Learn all you can. Before committing your cash, you should have a fundamental understanding of real estate. For example, be aware that, in general, investment properties are not liquid investments. Barring exceptional circumstances, real estate does not sell at a moment’s notice. It could take days or months to sell a property, depending on the strength of the market in a particular region.
Consider cash flow. You’ll need to have enough capital on hand to cover any short-term losses due to vacancies between tenants.
Start small. Look into buying a condominium, single-family home or a duplex. Leave large apartment buildings and commercial properties to the pros.
Inquire at the local Chamber of Commerce about companies relocating into or out of the area. Company movement is one indicator of demand for rental and/or office space.
Find a property that will be in demand. Look for a moderately priced home with three or four bedrooms, two bathrooms, and a garage that sits on a quiet street.
Research the property. The most common way first-time investors lose is by failing to investigate a property thoroughly. Look beyond the front door. Investigate the reputation of the school district, the crime rate, and plans for expanding a nearby highway or developing vacant land. Ask a local real estate professional about the area, its history, and how fast (or slow) properties are moving.
Inspect the home you’re considering for signs of water damage, such as stains on the ceiling and crinkling or gathering wallpaper; open and close every door and window; and check all electrical sockets by plugging in an appliance. Get an independent home inspection, roof inspection and termite inspection. Unexpected repair costs can eat away your cash flow. Because even the best inspection can’t always predict problems, try to set aside some of the rental income for unexpected repairs.

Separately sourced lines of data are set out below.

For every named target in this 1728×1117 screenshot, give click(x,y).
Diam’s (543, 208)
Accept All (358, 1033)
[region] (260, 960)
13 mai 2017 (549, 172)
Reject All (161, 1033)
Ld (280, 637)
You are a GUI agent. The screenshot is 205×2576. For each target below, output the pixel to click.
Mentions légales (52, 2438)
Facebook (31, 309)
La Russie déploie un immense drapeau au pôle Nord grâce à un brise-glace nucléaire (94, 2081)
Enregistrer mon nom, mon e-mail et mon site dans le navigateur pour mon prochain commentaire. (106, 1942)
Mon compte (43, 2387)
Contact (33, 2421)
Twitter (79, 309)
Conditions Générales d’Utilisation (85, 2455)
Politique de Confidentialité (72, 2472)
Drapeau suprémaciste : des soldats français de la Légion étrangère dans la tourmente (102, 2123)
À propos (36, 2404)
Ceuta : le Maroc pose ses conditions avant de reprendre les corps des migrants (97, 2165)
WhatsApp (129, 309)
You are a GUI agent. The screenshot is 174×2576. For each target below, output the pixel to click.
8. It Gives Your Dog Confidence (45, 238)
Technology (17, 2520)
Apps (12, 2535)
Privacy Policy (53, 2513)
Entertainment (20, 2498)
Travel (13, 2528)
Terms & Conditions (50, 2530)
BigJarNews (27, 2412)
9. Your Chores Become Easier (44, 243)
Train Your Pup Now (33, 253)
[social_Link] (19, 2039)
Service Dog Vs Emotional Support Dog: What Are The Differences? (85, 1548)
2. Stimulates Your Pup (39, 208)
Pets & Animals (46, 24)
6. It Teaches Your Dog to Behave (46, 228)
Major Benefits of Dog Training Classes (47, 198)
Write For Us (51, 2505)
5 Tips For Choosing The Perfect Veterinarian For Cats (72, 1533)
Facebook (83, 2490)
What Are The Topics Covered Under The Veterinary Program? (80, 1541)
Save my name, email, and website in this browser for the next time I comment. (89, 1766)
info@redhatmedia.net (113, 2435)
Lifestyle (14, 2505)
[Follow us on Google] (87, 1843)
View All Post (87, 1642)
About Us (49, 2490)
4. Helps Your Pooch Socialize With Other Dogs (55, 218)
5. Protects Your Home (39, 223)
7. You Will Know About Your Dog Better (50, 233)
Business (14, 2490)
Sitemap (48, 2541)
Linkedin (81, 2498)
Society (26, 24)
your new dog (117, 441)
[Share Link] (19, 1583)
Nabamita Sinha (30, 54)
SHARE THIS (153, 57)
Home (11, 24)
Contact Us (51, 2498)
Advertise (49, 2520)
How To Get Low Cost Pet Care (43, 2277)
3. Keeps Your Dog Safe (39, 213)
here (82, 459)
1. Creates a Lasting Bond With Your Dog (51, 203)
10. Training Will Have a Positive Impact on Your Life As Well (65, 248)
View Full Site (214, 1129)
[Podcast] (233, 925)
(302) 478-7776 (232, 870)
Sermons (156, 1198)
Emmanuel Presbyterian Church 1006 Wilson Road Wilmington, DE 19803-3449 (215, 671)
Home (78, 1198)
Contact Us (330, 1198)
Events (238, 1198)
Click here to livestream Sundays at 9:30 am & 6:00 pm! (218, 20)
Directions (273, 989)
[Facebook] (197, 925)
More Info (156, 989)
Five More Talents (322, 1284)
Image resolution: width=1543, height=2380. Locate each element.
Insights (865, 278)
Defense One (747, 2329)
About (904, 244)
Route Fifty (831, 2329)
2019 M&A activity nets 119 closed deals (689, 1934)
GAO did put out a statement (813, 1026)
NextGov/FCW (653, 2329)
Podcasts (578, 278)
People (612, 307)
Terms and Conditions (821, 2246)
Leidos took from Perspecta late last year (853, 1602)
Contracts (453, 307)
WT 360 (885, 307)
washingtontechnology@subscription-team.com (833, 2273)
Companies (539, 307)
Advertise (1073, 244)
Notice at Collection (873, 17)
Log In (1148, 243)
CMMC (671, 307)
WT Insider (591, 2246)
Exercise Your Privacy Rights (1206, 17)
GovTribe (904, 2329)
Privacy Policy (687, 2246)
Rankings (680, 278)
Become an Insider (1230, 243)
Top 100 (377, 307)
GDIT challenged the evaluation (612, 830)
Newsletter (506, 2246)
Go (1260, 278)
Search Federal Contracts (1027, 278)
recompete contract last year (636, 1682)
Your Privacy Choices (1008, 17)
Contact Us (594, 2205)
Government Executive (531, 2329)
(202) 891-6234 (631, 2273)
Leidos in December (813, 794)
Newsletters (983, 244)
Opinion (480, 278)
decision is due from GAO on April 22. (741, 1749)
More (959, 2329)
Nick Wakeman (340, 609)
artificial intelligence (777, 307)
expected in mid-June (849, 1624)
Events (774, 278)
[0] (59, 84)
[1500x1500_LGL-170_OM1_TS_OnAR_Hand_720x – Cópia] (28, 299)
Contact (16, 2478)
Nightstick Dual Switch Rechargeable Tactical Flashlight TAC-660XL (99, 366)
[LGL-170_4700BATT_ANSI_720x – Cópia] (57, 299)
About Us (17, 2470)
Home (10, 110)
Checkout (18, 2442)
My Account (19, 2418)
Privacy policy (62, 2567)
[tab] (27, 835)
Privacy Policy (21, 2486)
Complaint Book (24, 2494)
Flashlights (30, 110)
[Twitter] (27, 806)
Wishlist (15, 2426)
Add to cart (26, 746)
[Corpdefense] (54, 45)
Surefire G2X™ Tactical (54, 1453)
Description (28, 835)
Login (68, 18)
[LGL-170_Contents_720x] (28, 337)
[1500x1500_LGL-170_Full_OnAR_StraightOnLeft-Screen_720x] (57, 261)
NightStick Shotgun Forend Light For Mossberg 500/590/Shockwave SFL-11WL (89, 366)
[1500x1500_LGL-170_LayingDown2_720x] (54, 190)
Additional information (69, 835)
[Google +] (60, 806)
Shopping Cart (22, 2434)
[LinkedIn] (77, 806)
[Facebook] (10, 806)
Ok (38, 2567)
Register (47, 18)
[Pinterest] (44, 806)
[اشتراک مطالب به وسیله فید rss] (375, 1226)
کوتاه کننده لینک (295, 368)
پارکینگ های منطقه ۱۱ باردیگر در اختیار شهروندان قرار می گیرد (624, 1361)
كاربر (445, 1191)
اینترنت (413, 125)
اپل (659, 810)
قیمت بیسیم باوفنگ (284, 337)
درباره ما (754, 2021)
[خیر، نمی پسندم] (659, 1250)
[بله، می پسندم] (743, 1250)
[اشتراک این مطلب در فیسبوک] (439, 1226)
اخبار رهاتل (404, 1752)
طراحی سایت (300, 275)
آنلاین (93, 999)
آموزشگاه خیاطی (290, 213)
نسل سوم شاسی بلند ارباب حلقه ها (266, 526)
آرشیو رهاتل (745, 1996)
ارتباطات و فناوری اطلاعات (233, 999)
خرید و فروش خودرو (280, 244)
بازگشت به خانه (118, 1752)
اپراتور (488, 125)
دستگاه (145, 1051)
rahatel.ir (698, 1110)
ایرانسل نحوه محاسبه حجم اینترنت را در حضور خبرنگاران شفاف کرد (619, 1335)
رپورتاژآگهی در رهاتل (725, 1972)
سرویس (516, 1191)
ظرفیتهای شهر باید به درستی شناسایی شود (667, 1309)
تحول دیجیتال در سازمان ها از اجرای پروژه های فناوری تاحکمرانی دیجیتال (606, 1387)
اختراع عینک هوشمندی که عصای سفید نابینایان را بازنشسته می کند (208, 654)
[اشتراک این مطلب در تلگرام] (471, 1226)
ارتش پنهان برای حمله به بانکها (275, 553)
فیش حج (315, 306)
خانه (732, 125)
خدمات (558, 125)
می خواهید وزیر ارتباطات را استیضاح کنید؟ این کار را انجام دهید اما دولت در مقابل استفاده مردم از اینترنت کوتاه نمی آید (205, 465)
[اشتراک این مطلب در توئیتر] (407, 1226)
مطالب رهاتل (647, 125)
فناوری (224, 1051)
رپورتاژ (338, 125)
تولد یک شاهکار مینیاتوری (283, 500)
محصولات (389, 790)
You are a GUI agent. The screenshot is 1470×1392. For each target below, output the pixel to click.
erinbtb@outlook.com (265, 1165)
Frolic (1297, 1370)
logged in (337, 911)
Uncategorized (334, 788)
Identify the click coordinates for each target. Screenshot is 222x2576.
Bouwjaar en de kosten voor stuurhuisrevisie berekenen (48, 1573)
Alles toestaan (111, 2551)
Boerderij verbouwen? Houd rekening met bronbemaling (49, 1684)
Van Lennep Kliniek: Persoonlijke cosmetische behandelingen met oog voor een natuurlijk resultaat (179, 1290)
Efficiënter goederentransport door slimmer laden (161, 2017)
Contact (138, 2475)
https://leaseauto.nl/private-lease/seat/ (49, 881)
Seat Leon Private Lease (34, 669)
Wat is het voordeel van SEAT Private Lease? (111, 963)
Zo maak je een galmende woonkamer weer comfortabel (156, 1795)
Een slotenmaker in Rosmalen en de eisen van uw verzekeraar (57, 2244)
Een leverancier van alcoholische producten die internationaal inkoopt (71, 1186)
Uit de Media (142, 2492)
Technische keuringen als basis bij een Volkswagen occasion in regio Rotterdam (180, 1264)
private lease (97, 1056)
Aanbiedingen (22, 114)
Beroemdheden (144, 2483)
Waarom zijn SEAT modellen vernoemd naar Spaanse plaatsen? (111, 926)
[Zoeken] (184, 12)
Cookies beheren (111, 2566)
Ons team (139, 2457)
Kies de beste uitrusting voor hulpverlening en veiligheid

Spend time driving the streets of the neighborhood noting the condition of other properties. Are lawns maintained? Are roofs in good shape? Are homes kept up? Be ready to make fixes quickly and respond to the renter’s needs. If you’re not prepared to be a hands-on landlord, consider hiring a property management firm.
See your tax advisor for related planning and laws that can affect your investment decisions. Remember, investing in a property is much different than living in one, and while emotion and attachment can be prime motivators when it comes to homes, it is return on investment that counts when investing in real estate.